— Problem to work on —
The listing below holds a line with "Task: Edit the Weight field using pencil icon" and a later line with "1024x606 pixels.". Write out those two lines and every line between them, exactly, and nothing else.

— Data supplied —
-=-=-
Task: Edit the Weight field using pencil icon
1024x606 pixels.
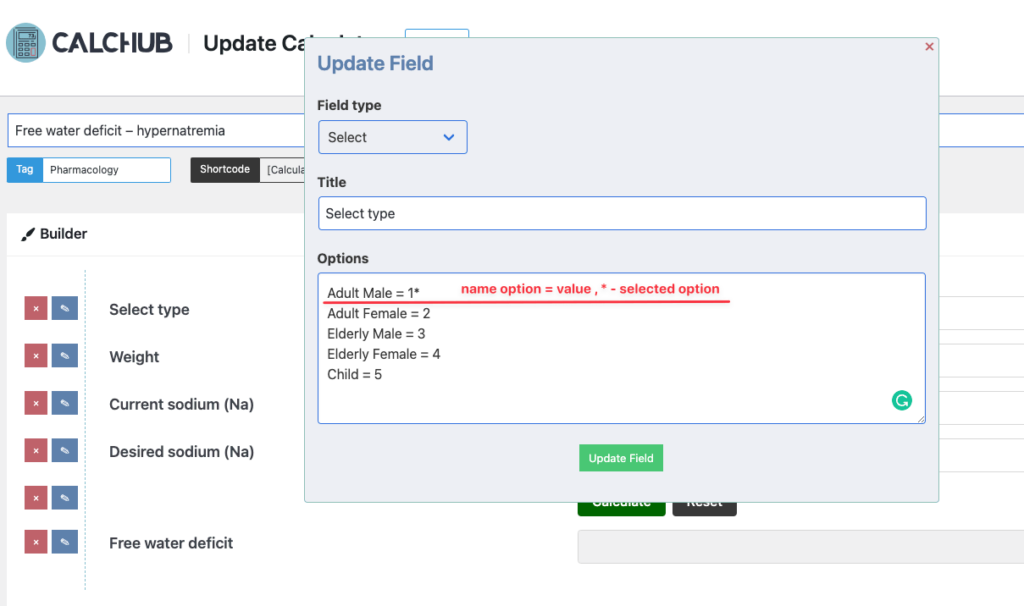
-=-=-
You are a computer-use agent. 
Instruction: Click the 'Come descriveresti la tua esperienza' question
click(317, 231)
-=-=-
— Expected answer —
Task: Edit the Weight field using pencil icon
1024x606 pixels.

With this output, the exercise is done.